Is it a good idea to define this concept (in a trivial manner, for now; not using exterior algebra and the like) for a linear transformation as well? It saves trouble in referring (one would need to invoke that $\det$ is invariant under change of basis of course). --Lord_Farin 08:05, 12 May 2012 (EDT)
- I would say yes. --prime mover 08:43, 12 May 2012 (EDT)
- Hmm, I just noticed some trouble appearing, in that one needs an inner product or so to define 'orthonormal basis' (or the determinant would be ill-defined). Of course, one can always pick an inner product on a finite dimensional vector space, but this is still allows for rescaling. So it will need to be defined with reference to a fixed inner product. --Lord_Farin 08:55, 12 May 2012 (EDT)
On the setting up of a disambiguation page
It's a suboptimal approach to create a disambiguation page before changing all the links. There are now a large number of outstanding pages with links to "determinant" which now all go to that disambiguation page. This is crappy.

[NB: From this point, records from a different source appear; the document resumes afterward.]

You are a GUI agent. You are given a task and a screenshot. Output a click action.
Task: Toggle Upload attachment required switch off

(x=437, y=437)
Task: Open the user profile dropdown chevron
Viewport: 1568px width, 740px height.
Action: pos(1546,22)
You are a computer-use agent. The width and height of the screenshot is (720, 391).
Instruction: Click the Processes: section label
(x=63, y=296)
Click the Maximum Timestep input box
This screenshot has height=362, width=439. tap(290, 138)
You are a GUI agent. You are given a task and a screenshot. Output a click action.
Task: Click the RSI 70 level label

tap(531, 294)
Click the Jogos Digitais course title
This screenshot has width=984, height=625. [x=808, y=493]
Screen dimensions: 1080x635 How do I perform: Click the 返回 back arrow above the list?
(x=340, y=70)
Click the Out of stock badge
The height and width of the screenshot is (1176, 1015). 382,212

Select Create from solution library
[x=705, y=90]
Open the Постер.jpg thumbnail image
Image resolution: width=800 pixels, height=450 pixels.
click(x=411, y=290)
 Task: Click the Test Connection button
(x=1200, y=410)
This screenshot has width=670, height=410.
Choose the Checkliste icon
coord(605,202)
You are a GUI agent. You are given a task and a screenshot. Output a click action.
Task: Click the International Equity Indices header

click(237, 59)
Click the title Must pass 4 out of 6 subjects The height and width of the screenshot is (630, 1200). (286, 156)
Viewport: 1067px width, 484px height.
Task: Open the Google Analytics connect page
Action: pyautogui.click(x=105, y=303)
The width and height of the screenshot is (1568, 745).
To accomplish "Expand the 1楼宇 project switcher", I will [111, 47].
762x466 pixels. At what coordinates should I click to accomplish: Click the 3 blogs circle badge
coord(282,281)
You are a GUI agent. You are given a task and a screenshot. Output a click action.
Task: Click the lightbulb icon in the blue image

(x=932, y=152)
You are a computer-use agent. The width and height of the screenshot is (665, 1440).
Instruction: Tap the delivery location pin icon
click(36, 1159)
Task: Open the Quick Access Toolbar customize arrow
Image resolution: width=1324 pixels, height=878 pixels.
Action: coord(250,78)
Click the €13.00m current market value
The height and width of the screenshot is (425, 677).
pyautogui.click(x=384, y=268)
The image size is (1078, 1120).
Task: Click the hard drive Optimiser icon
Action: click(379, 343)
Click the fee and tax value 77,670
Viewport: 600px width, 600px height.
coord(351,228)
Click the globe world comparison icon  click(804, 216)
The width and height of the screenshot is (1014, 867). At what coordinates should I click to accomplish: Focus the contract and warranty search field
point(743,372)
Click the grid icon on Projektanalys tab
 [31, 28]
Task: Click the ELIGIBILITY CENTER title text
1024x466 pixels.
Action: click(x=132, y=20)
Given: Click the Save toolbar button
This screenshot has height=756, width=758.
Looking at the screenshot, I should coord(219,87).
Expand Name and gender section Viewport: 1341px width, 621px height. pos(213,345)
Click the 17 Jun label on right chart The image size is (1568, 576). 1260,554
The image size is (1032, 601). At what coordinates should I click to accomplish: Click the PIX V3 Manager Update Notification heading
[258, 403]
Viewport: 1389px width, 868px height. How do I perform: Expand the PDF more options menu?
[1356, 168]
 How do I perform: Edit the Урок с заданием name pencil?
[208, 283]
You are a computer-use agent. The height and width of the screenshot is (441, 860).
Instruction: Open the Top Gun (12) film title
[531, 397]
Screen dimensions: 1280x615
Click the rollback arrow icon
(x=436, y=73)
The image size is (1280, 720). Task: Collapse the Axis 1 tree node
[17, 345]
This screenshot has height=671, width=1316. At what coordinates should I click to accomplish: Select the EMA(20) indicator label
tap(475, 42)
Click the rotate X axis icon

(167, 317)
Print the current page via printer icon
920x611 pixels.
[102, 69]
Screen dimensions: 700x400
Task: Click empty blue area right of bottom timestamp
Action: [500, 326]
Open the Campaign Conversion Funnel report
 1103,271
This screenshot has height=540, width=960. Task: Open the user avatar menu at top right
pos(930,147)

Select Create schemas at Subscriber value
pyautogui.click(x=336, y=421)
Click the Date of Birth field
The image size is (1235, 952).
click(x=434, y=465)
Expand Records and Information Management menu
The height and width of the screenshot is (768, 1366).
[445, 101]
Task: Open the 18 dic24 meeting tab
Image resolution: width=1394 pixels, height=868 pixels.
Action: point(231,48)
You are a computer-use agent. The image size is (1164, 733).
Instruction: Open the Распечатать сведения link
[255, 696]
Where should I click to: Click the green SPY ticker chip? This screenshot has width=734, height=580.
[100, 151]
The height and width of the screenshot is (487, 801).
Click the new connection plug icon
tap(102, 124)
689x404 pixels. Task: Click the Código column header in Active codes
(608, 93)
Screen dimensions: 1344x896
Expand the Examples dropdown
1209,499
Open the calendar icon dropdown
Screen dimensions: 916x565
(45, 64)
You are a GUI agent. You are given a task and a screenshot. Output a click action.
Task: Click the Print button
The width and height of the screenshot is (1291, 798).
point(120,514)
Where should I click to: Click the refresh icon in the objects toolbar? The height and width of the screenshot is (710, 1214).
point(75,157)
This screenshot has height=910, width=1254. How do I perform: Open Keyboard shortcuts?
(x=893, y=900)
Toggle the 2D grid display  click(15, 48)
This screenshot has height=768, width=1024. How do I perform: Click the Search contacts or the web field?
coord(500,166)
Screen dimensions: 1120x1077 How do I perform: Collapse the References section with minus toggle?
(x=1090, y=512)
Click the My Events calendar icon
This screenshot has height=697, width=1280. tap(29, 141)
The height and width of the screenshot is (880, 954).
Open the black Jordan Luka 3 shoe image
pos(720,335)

If you feel strongly enough about the need to disambiguate a definition, then you'll feel strongly enough about it to do the hard work to change the links first. Just putting a fancy template on the page boasting gleefully that the disambiguation page has many incoming links is inadequate, especially when there hasn't even been a category defined for it yet. --prime mover (talk) 18:20, 8 January 2018 (EST)